**Aim**
Rewrite the lines starting at the one containing "Given: Click the heart" and ending at the last line, with "heart" swapped for "like" and everything else kept the same. Leave the pictures out.

**Records for processing**
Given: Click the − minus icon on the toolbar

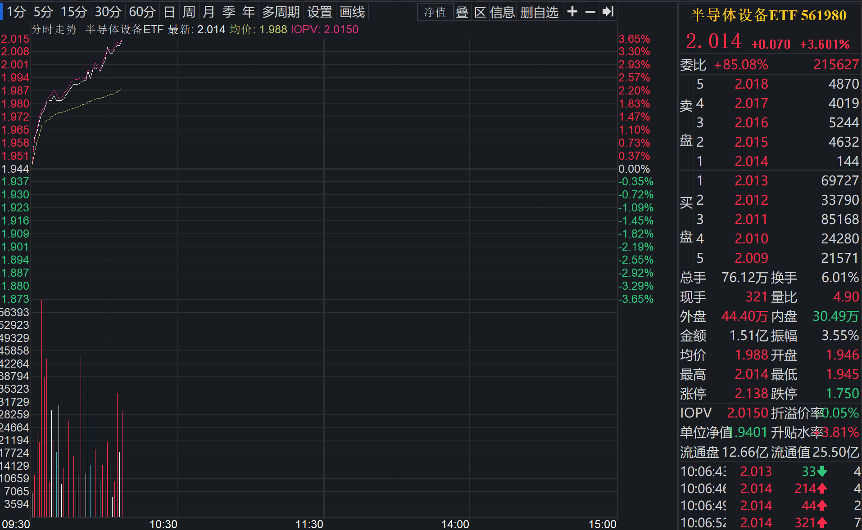Looking at the screenshot, I should [590, 12].
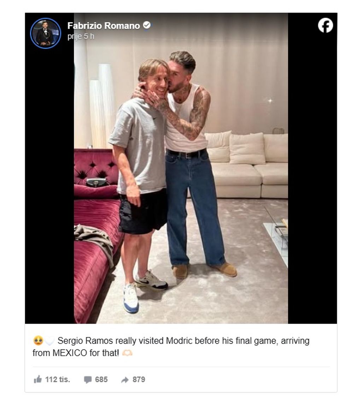Click the comment speech bubble icon

(88, 379)
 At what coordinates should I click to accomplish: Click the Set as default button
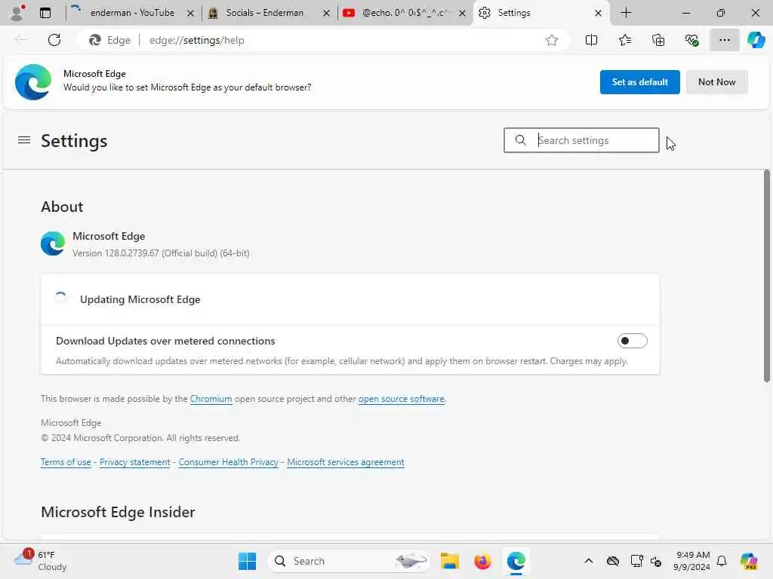tap(639, 81)

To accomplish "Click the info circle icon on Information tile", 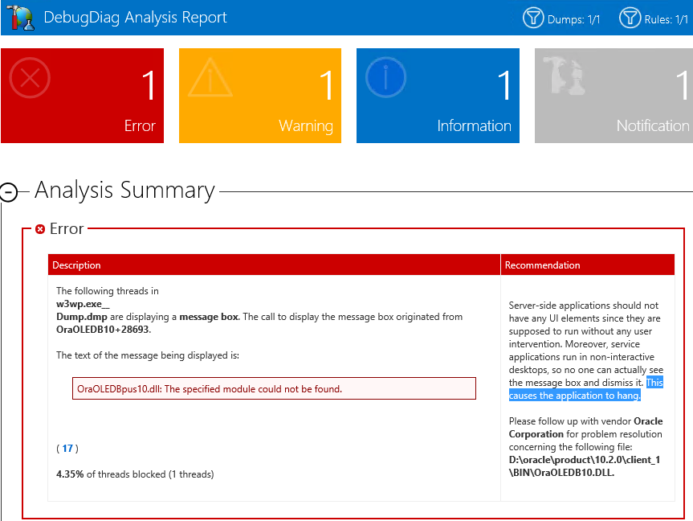I will click(386, 78).
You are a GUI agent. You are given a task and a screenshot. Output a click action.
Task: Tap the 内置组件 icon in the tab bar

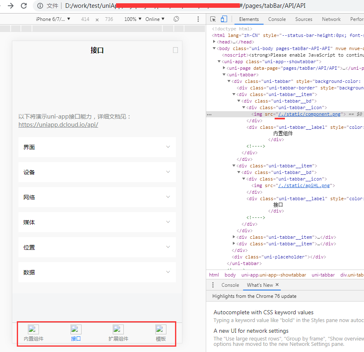tap(33, 329)
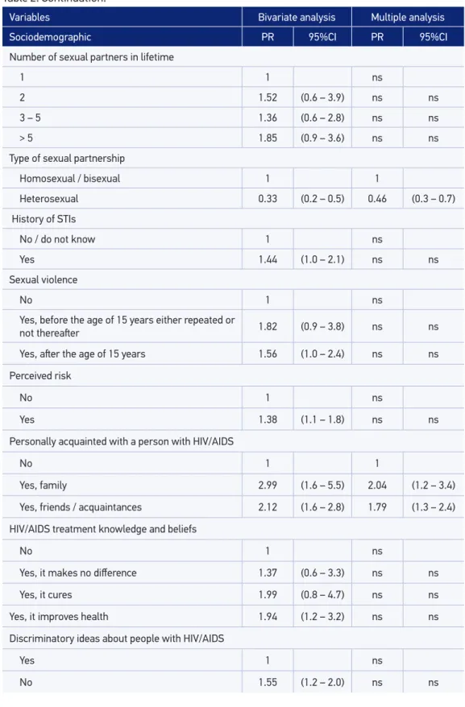Click the Variables column header

122,17
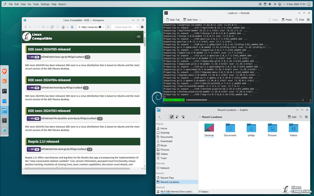
Task: Open the Settings menu in the top bar
Action: coord(45,4)
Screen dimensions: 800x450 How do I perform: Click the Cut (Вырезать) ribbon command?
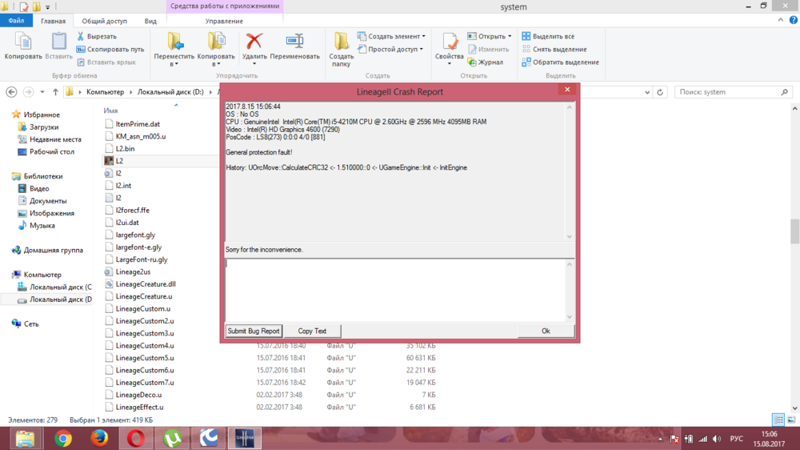pyautogui.click(x=97, y=36)
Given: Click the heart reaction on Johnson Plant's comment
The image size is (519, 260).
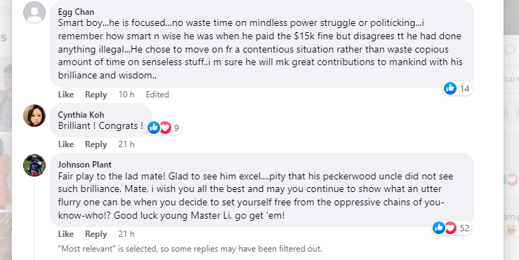Looking at the screenshot, I should [x=450, y=228].
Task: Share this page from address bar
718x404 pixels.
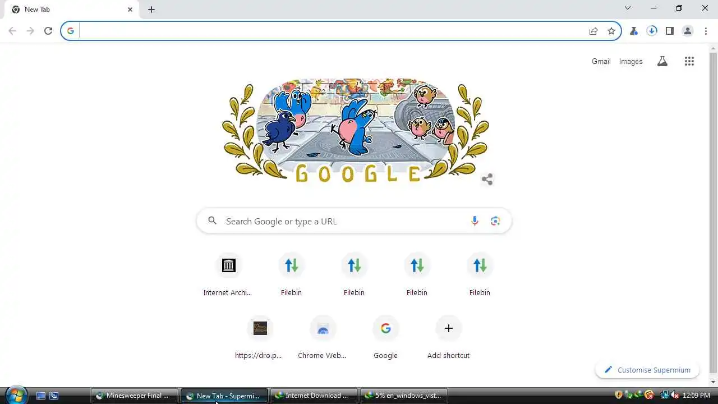Action: pyautogui.click(x=593, y=31)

**Answer for this exercise**
Given: Click the like reaction on Johnson Plant's comment
The image size is (519, 260).
Looking at the screenshot, I should [x=450, y=228].
Task: Share this page from address bar
718x404 pixels.
Action: pyautogui.click(x=593, y=31)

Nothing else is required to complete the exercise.